The Dutch builder ICON Yachts has challenged three design studios to plan the transformation of a real-life survey vessel into a superyacht.
The focus of the project is HR MS Blommendal, a 59m built by Amels in 1973 for the Dutch Maritime Institution. The ship is one of a whole series retiring from service and becoming available for conversion – making the challenge a highly practical exercise.
‘We saw a huge potential to be able to cost-efficiently and relatively quickly gain a vessel very much tailored to an owner’s own needs and requirements,’ says Stephan Vitus, head of project development at ICON. ‘The principal layout is a very classic set-up, not that dissimilar to our 60m platform. So it can have four guest cabins on the lower deck, fairly good-sized accommodation and the required saloons and observation lounges.’
The supply of these vessels has never been more plentiful, and they have been successfully converted in the past. Akula, Altair, Wega, Capella C and *Intuition II *(whose engineering Vitus worked on during her refit by Vosper Thornycroft) all started life as identical or near-identical to the hull at the centre of the challenge.
But ICON’s intention is to spark a variety of fresh conversion concepts that will excite and inspire a range of clients. ‘We chose a set of designers we know work in very different directions and presented them with the same challenge,’ says Vitus.
‘Ivan Erdevicki came up with a very classic proposal, maintaining most of the classic lines of the existing vessel, still creating a very capable 60m superyacht. Dixon Yacht Design came up with a very contemporary but functional profile and proposal.
'H2 Yacht Design took it a little further and had everybody in the office do a little proposal, which was a fun way for them to do it. We picked one (winner) out of them. It would be more challenging in the realisation than the other vessels, it’s probably the most different, but still has an explorer touch.’
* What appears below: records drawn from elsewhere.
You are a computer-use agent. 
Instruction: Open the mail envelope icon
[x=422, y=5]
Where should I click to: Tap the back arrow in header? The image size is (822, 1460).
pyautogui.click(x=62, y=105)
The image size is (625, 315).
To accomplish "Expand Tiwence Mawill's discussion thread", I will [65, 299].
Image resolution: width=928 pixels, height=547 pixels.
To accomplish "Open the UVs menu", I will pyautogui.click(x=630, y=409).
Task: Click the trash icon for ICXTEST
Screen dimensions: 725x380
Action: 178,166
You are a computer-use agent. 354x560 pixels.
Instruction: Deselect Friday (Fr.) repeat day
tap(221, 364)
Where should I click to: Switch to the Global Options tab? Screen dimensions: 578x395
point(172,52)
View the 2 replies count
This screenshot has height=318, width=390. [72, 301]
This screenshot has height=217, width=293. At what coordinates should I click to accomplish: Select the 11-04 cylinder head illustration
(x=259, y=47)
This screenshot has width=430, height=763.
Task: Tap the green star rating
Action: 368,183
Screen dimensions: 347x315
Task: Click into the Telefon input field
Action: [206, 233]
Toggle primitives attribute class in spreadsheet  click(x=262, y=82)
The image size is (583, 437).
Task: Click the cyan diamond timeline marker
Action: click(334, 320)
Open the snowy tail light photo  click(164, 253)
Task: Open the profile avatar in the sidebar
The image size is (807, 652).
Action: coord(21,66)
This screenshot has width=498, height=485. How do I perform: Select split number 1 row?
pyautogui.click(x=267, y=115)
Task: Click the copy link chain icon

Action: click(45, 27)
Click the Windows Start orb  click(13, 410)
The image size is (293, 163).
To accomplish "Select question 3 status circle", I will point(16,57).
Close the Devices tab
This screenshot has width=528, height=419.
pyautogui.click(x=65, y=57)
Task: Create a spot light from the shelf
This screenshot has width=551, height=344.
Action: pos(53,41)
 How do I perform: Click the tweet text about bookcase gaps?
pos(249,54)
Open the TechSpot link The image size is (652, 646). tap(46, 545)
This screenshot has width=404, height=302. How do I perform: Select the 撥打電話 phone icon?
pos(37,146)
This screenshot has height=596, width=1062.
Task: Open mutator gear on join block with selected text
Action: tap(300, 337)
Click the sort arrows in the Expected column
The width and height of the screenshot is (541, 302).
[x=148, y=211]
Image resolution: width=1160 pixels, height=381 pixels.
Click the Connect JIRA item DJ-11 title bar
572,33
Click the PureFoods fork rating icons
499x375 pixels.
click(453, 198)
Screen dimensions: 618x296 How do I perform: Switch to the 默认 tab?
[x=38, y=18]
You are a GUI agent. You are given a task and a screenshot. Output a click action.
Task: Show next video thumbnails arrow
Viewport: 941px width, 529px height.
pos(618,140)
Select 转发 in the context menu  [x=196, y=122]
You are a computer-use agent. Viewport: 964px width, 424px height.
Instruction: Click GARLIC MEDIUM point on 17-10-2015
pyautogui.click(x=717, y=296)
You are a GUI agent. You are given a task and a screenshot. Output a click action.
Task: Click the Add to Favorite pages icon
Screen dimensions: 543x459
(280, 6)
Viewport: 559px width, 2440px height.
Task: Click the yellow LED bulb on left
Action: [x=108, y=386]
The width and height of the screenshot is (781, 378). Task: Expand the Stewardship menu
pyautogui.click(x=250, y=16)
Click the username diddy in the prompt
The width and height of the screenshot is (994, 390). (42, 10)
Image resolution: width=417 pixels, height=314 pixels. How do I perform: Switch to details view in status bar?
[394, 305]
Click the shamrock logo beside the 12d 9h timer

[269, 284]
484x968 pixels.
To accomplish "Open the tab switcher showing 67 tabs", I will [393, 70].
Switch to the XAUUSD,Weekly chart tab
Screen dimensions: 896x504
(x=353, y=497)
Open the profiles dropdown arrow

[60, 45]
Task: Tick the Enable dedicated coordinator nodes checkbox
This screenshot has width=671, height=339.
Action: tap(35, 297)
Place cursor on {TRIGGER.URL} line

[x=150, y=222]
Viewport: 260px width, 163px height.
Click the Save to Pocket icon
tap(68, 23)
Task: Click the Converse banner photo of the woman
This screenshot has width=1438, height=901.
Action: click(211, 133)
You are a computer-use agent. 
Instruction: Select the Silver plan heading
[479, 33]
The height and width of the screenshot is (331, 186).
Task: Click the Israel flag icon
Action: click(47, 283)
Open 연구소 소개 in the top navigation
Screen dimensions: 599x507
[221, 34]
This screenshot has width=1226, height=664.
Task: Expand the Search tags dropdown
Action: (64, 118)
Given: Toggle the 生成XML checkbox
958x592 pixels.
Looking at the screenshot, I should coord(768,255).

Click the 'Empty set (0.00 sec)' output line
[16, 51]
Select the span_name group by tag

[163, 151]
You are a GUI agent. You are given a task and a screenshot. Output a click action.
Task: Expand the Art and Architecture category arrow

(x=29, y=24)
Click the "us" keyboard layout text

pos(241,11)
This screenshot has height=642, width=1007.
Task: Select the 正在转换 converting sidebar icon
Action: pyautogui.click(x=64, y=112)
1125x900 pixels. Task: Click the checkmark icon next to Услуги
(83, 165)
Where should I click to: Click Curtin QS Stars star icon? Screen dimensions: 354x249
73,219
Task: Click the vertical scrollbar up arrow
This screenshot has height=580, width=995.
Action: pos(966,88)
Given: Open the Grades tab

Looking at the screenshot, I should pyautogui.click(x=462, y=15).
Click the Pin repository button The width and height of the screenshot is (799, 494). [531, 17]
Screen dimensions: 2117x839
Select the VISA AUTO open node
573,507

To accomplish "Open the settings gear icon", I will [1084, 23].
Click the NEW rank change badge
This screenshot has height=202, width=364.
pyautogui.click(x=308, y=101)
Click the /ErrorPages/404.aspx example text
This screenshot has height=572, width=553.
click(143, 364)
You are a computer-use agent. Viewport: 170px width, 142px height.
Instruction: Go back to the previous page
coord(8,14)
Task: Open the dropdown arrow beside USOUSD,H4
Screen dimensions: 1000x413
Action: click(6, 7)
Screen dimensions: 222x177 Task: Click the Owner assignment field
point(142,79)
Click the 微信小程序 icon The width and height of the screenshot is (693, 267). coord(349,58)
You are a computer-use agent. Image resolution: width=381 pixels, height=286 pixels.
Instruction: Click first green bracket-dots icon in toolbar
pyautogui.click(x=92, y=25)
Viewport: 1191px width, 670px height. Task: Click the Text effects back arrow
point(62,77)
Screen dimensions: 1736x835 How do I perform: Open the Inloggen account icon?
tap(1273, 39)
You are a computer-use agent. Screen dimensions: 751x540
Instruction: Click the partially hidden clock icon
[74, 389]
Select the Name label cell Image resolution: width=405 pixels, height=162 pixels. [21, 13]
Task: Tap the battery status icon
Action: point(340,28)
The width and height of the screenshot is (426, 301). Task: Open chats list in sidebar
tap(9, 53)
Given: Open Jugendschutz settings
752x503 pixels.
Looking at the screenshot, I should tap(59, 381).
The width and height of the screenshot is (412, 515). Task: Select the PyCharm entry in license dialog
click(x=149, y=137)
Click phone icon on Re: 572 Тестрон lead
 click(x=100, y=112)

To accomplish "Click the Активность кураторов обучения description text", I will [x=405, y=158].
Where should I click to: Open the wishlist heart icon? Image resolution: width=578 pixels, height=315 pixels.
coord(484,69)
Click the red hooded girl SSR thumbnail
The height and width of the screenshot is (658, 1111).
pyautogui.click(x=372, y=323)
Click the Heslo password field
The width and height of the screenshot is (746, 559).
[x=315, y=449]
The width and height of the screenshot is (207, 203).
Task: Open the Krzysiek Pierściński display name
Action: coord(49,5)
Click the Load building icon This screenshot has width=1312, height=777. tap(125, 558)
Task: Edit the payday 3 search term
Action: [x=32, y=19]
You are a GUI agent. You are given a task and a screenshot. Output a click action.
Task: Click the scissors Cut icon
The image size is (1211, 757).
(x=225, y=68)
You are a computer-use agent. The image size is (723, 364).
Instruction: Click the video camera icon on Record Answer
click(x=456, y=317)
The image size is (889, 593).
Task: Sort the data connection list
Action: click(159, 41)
While the designers have been envisioning the conversions’ styling and lifestyle requirements, ICON has already given serious thought to the engineering. ‘They are diesel electric, something quite new at the time they were constructed, and we’d probably like to – in agreement with any prospective client – look at LNG or dual fuel for future-proof and efficient propulsion,’ says Vitus.
Awards will be announced during the Antibes Yacht Show by judges from ICON Yachts and Boat International Media.